The entries below contain pictures. Write out only the lines from the line with "Select the CVX energy tile" up to and including the line with "You are a computer-use", exactly, without them.

* SOURCE MATERIAL *
== == ==

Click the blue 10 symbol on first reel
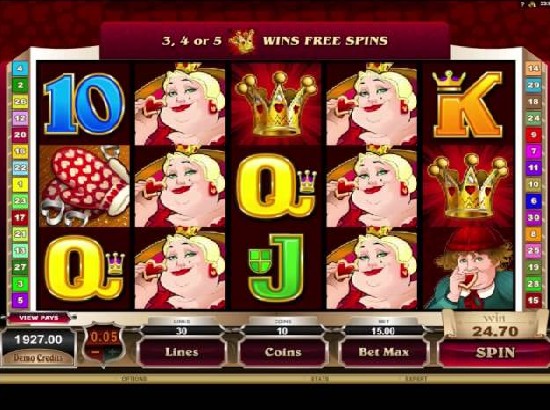tap(84, 103)
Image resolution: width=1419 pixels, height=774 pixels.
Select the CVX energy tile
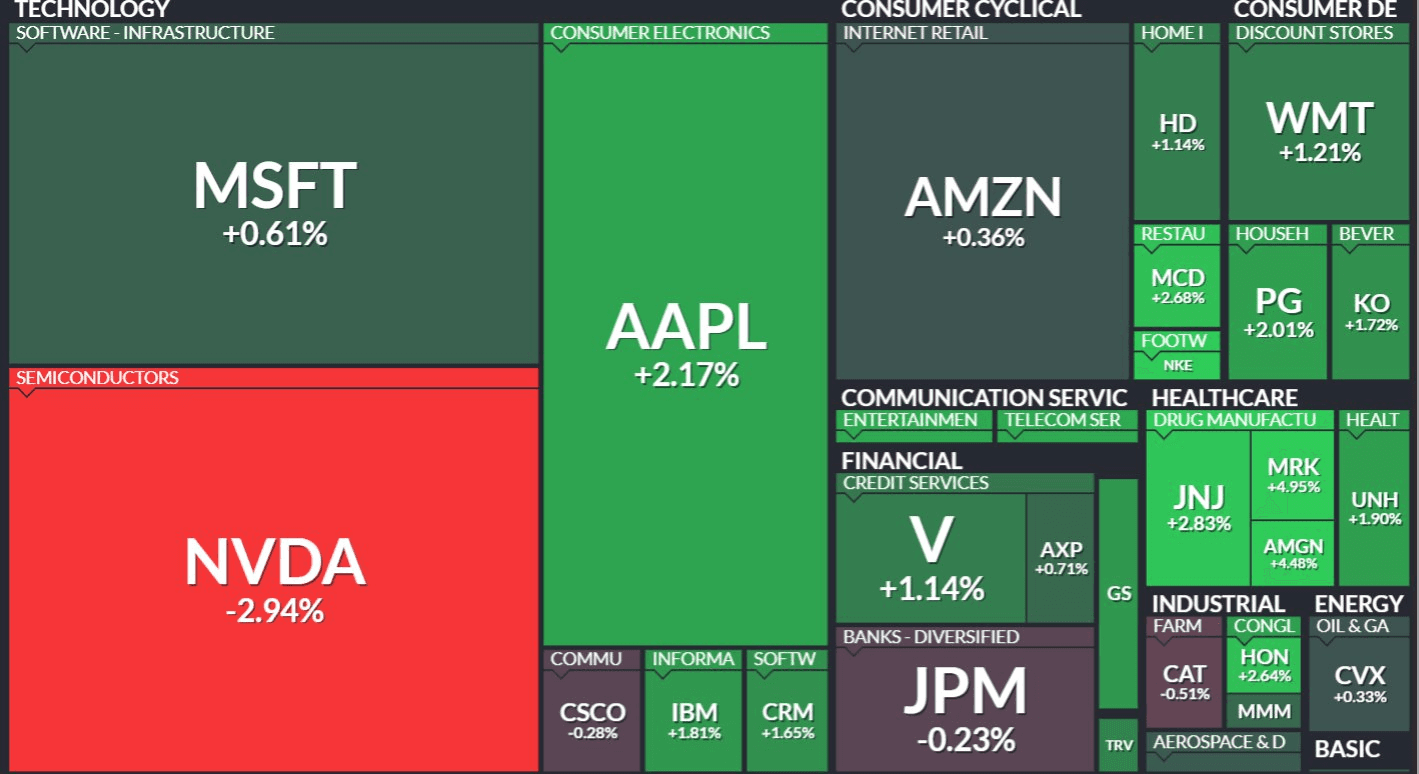[1359, 684]
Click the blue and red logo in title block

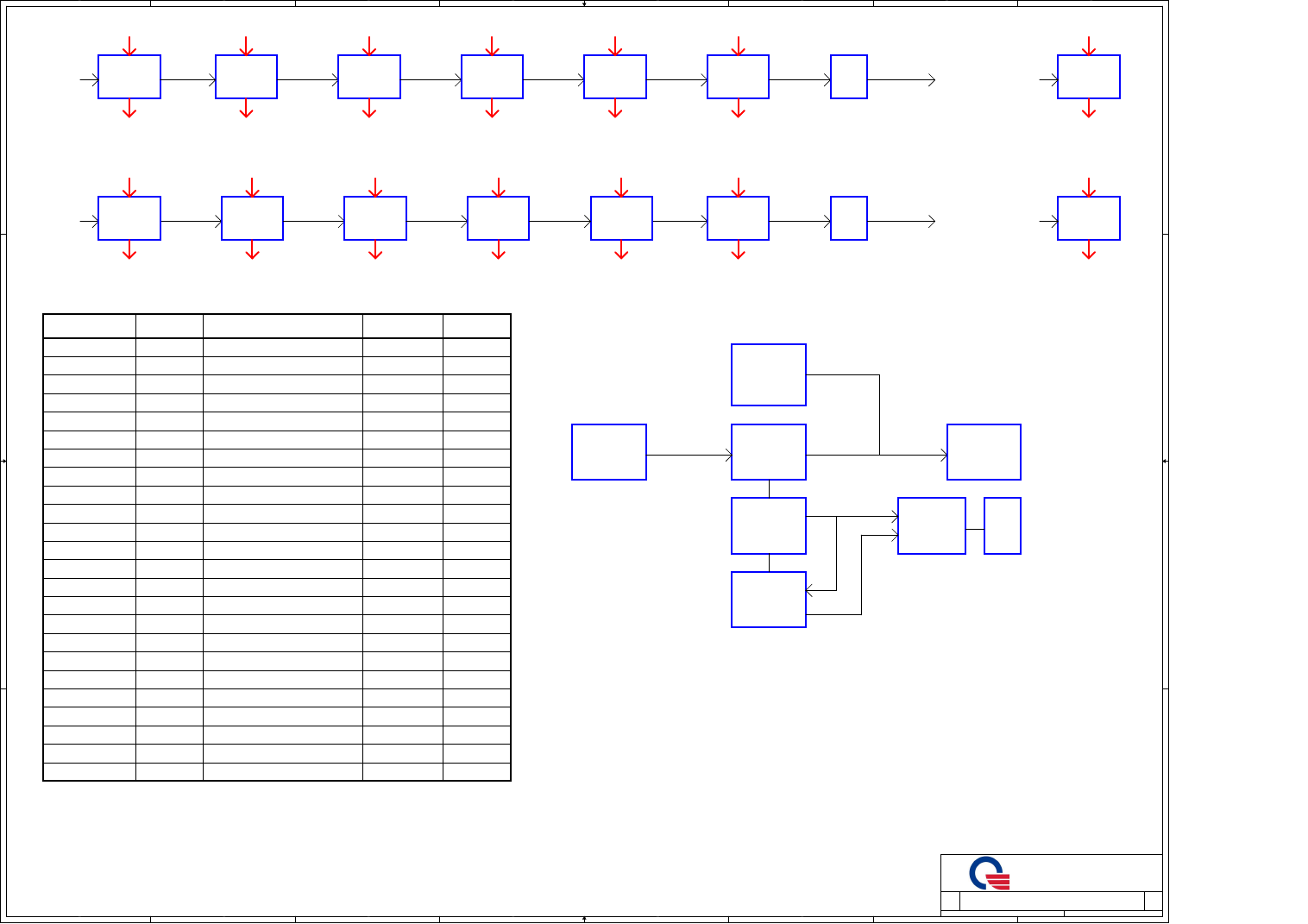[x=990, y=873]
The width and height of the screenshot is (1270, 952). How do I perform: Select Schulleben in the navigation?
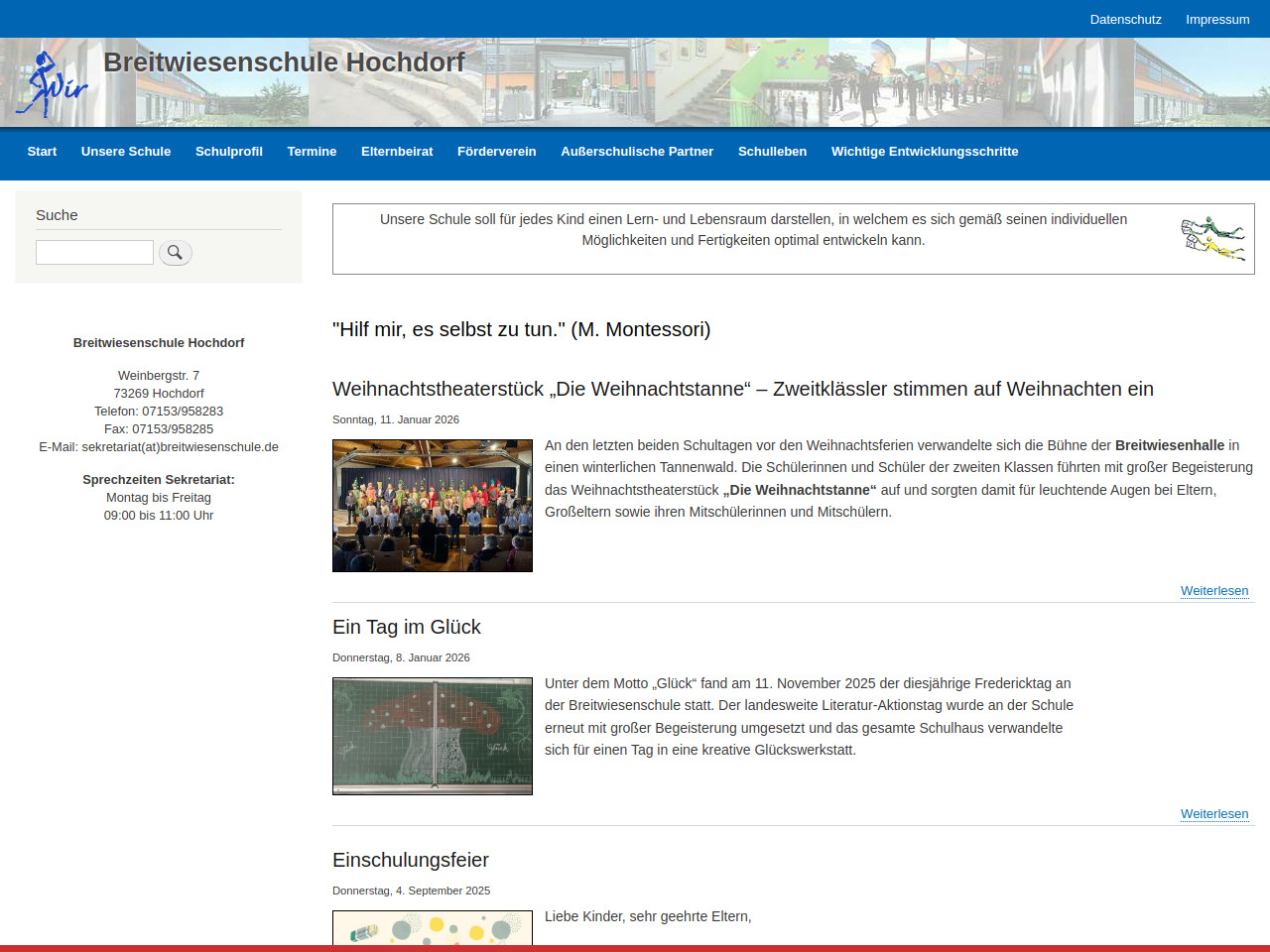coord(772,152)
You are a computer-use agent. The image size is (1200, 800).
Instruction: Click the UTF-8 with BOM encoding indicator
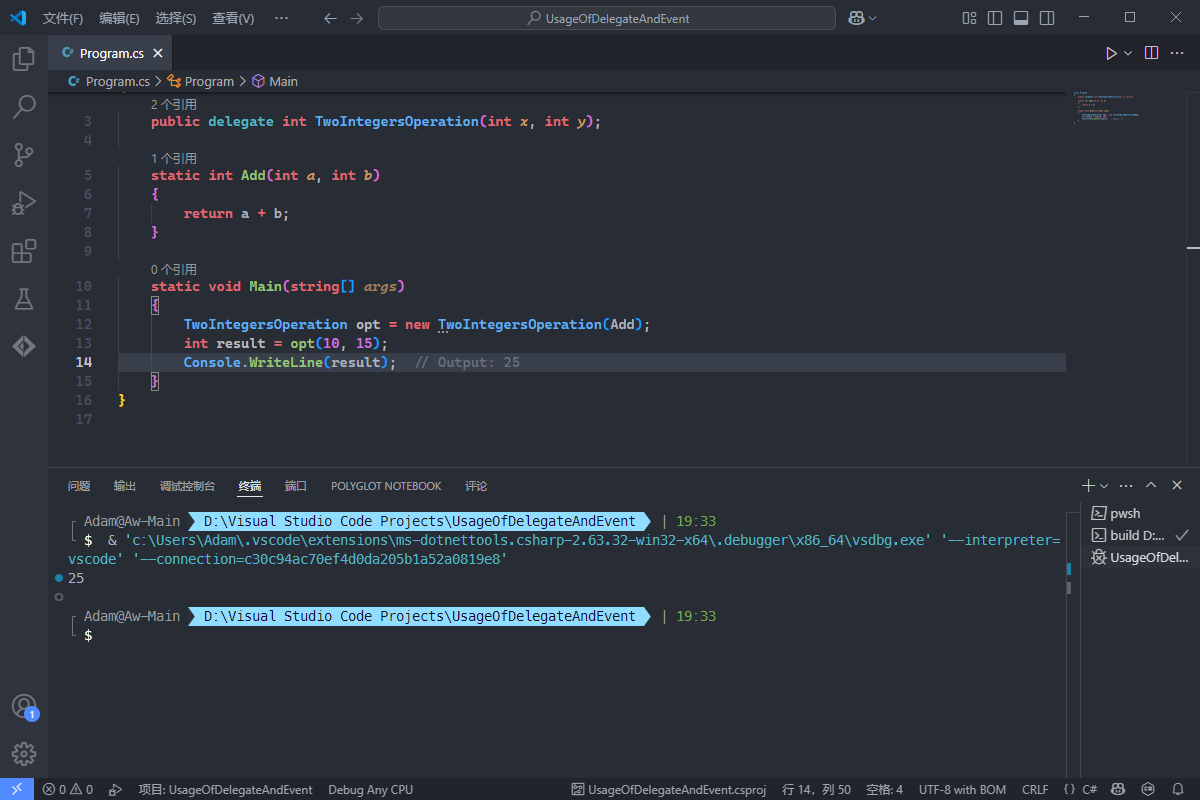point(963,789)

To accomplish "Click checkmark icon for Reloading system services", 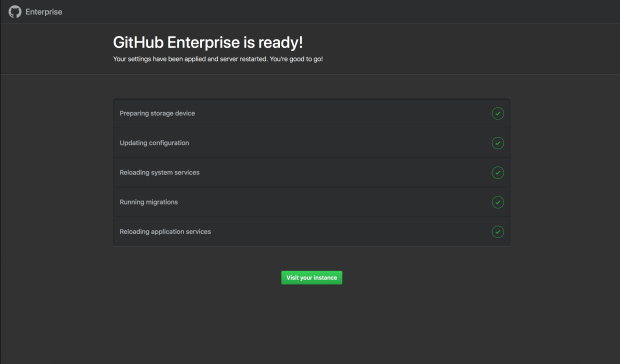I will click(498, 173).
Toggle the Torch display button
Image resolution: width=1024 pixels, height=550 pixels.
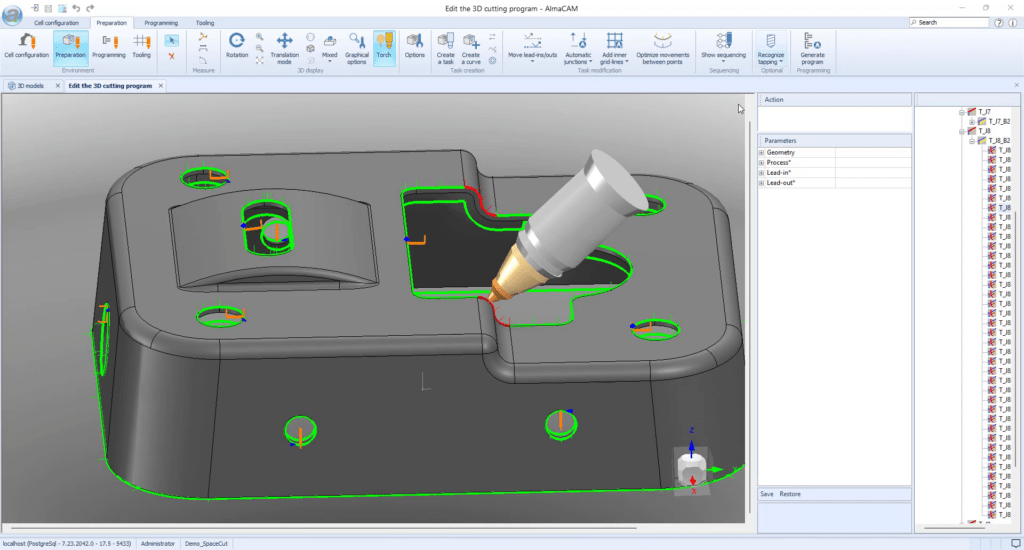click(384, 47)
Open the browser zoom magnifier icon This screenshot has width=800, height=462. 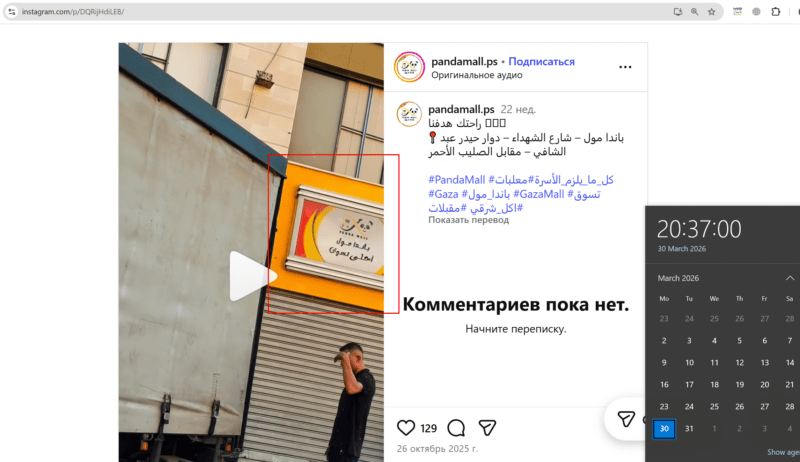694,12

== == ==

* EXERCISE RESULT *
Select the CVX energy tile
[1359, 684]
Click the blue and red logo in title block

[x=990, y=873]
The width and height of the screenshot is (1270, 952). How do I perform: Select Schulleben in the navigation?
coord(772,152)
You are a computer-use agent. The image size is (1200, 800).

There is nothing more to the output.